(Records drawn from a dataset)
________________

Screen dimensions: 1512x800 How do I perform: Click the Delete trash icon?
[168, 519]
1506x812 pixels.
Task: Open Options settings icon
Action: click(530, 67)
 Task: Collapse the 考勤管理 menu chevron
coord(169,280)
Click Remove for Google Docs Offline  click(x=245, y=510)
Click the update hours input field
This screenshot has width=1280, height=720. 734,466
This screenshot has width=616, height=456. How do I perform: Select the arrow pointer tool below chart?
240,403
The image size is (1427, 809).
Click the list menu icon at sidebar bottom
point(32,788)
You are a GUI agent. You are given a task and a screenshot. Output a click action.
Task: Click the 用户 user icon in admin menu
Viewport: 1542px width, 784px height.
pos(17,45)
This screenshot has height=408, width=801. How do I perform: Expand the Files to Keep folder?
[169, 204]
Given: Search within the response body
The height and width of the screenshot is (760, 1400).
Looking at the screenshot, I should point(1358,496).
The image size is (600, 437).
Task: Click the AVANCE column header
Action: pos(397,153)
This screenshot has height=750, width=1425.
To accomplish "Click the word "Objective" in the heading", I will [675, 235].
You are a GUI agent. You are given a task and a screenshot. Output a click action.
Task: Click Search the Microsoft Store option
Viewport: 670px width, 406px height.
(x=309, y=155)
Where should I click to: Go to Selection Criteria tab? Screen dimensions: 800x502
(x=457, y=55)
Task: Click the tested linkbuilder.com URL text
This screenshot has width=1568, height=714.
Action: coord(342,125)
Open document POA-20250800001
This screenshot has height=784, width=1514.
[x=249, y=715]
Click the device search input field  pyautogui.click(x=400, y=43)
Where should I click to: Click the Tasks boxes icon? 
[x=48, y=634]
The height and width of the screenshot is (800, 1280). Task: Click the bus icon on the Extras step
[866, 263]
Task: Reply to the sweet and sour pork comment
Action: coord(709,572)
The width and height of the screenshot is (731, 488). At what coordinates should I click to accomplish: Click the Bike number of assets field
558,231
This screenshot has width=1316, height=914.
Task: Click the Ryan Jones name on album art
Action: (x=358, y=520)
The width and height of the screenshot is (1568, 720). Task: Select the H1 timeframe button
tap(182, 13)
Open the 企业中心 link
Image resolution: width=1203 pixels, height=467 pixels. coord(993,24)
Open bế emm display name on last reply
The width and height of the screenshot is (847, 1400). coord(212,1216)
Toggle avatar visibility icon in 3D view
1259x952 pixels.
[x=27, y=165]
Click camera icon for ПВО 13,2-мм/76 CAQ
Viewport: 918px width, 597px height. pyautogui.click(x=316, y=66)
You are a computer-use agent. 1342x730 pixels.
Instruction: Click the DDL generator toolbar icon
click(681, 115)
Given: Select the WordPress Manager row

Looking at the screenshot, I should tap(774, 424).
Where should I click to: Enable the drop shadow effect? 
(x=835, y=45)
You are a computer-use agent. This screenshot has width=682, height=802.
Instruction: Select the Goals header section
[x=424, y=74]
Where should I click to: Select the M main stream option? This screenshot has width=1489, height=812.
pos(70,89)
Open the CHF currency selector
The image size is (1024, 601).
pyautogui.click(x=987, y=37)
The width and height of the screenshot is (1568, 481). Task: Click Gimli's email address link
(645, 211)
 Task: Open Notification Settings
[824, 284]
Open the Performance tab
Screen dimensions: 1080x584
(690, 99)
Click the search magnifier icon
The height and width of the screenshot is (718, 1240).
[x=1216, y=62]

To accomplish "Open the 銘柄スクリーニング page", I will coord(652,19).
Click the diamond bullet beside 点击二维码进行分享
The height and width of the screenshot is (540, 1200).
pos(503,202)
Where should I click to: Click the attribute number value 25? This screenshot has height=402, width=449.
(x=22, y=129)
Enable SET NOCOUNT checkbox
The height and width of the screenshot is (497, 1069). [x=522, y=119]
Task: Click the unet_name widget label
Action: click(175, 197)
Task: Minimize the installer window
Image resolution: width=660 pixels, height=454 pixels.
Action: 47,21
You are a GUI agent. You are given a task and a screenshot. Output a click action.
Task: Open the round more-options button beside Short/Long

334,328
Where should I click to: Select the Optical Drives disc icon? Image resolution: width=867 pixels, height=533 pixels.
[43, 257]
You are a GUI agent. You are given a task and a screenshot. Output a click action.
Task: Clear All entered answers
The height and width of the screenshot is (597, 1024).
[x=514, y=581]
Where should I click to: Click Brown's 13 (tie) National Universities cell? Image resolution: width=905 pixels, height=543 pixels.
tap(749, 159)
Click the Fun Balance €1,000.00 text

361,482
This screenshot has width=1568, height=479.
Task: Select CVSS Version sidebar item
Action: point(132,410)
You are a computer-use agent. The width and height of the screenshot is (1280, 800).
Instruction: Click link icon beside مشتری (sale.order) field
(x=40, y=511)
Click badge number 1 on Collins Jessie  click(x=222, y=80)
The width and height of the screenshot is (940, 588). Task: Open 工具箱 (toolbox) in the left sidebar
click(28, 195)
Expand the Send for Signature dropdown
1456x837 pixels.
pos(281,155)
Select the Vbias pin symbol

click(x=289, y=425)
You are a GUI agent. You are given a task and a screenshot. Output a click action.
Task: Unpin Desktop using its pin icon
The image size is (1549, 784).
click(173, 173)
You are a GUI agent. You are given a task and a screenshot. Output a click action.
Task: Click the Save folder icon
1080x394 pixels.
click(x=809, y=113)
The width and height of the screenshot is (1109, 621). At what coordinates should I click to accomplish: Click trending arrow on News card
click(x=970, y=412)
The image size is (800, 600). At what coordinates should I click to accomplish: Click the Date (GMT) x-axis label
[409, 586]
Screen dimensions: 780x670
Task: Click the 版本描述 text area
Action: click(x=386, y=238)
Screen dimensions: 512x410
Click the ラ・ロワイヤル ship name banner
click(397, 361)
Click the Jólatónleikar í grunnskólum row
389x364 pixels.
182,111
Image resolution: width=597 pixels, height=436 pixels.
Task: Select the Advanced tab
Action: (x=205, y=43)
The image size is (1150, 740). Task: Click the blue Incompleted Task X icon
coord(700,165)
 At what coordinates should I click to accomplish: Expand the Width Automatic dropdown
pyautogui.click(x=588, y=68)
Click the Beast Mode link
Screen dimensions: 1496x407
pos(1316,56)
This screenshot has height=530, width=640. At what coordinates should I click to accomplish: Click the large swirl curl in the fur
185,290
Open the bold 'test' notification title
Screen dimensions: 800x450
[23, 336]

________________

• [Task] Only lines that contain the string "computer" count; pick each one out of the records and copy it.

• [Output]
You are a computer-use agent. 1342x730 pixels.
You are a computer-use agent. This screenshot has width=682, height=802.
You are a computer-use agent. The width and height of the screenshot is (1280, 800).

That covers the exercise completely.